Use induction to show that if $m=2n+1$ is odd, $\underbrace{H \cdots H}_{n} T \underbrace{H \cdots H}_{n}$ can change to $\underbrace{T \cdots T}_{2n+1}$ without choosing the leftmost or the rightmost coins. If $m=3$, $HTH \to TTT$. If $2n-1$ works, we prove it for $m=2n+1$. First use induction hypothesis to obtain $H \underbrace{T \cdots T}_{2n-1} H$. (because we never choose the $2$ nd or the $2n$ th coins, the leftmost and the rightmost coin doesn't change.) Then we can perform like $H \underbrace{TTT \cdots TTT}_{2n-1} H \to TTH \underbrace{T \cdots TTT}_{2n-3} H \to \cdots \cdots \to T \underbrace{TTT \cdots T}_{2n-3} HTH \to \underbrace{T \cdots T}_{2n+1}$.

Regard the coin sequence as mappings: $H(x)=x+1$ and $T(x)=-x$. For example, $HTH$ is $H \circ T \circ H (x)=H(T(H(x)))=-x$. To deal with the leftmost and the rightmost coins, we add an "invisible" coin $H$ at each end.
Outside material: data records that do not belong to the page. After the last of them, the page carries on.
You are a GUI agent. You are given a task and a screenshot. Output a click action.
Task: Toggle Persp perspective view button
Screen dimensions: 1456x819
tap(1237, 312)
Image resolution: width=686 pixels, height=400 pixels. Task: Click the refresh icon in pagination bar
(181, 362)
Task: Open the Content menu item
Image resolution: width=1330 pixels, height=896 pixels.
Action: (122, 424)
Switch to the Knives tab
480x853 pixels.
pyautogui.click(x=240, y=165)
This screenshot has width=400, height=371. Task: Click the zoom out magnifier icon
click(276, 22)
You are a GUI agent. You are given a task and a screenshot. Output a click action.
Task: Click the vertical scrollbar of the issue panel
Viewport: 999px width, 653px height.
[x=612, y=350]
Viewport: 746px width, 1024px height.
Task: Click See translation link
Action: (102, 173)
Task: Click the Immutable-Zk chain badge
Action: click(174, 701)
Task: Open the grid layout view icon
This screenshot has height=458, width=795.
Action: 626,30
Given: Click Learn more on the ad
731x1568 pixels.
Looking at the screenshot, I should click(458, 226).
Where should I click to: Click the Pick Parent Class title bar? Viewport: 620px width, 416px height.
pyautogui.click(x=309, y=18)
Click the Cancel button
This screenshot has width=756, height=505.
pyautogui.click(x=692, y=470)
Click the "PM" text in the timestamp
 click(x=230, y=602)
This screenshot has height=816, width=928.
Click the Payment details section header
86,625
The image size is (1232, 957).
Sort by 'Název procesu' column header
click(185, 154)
Jack cannot choose the invisible coin, but when he choose the leftmost or the rightmost coin, the invisible coin should also be turned over. It's easy to verify that $H \circ T \circ H = T \circ T \circ T = T$, and $H \circ T \circ T = T \circ T \circ H = H$, so the operation doesn't change the mapping. Initially, the mapping is $H^n \circ T \circ H^{2022-n} (x)=-x+2n-2022$ (note that we add an $H$ at both ends), and the target mapping is $U \circ T^{2021} \circ V (x)=U(-V(x))$, where $U, V \in \{H,T \}$ is unknown. Because $H(-H(x))=-x$, $H(-T(x))=x+1$, $T(-H(x))=x+1$, $T(T(x))=x$, the linear coefficient and the parity together show that the only possibility is that $-x+2n-2022=-x$, so $n=1011$.